Why I Like Being the Bartender
Yesterday my wife and I hosted our own Midyear Review at home — the private version, with friends and a few drinks.
I can’t share much of what was said. So I’ll share this instead.
At our home parties, I’m usually the bartender.
The chef is my dear wife — so making drinks is how I get to contribute.
Our usual menu:
Alcohol —
Plum wine
A gin or two
A whisky or two
To mix —
Soda water
Tonic
I enjoy this role more than I expected to.
I can’t drink much myself, but there’s a quiet fulfillment in making something and watching it be enjoyed by people I care about.
Over the years I’ve picked up a small skill too: adjusting the ratio to the person asking. You come to know each person’s taste, and the drink becomes a little way of saying I know you.

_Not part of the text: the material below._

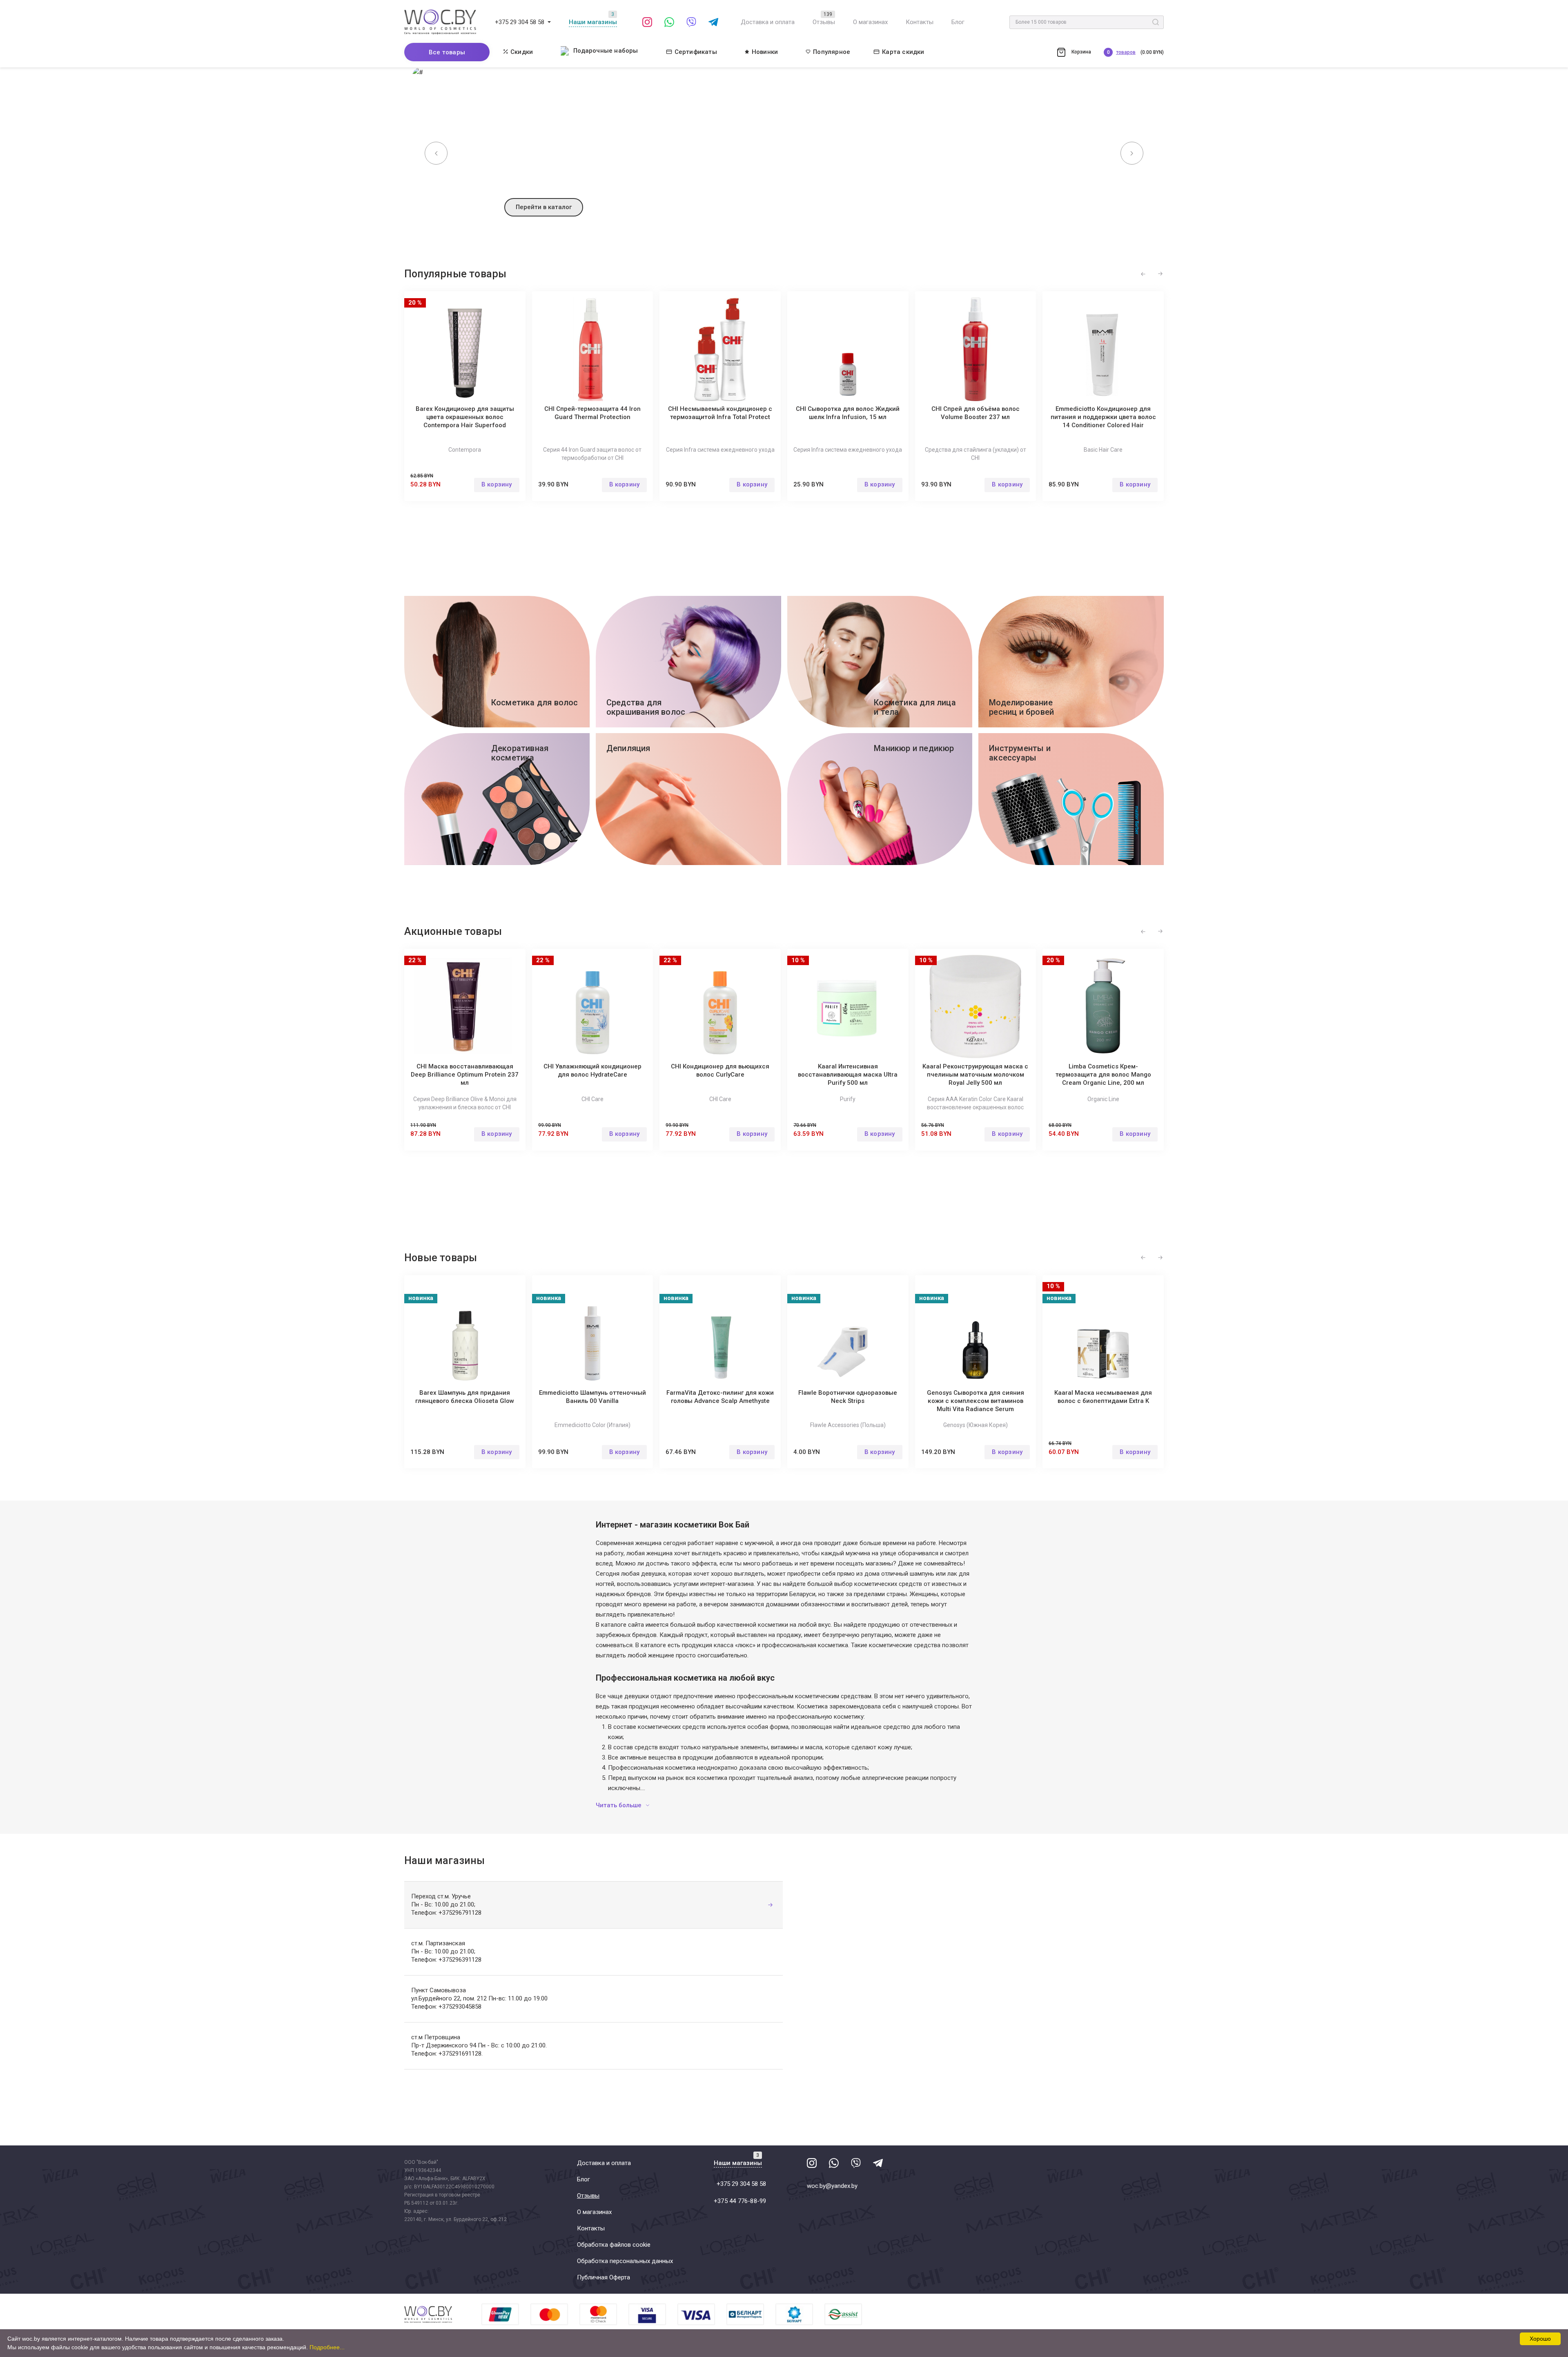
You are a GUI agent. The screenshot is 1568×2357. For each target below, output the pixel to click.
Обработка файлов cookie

But the part I think of first isn’t the drinks.
It’s the kitchen.
It sits only a few meters from the living room, yet during a party it becomes a separate place. And when a friend wanders in, that small distance does something — it opens a private room inside the private party. People say a little more there than they would on the sofa.
So I slow down. I take my time with the ice, the pour, the stir — anything to let the conversation keep going.
The first real conversation between my wife and me happened in a kitchen like this.
Maybe that’s why I like being the bartender.
(Not that I’m looking for that kind of conversation these days.)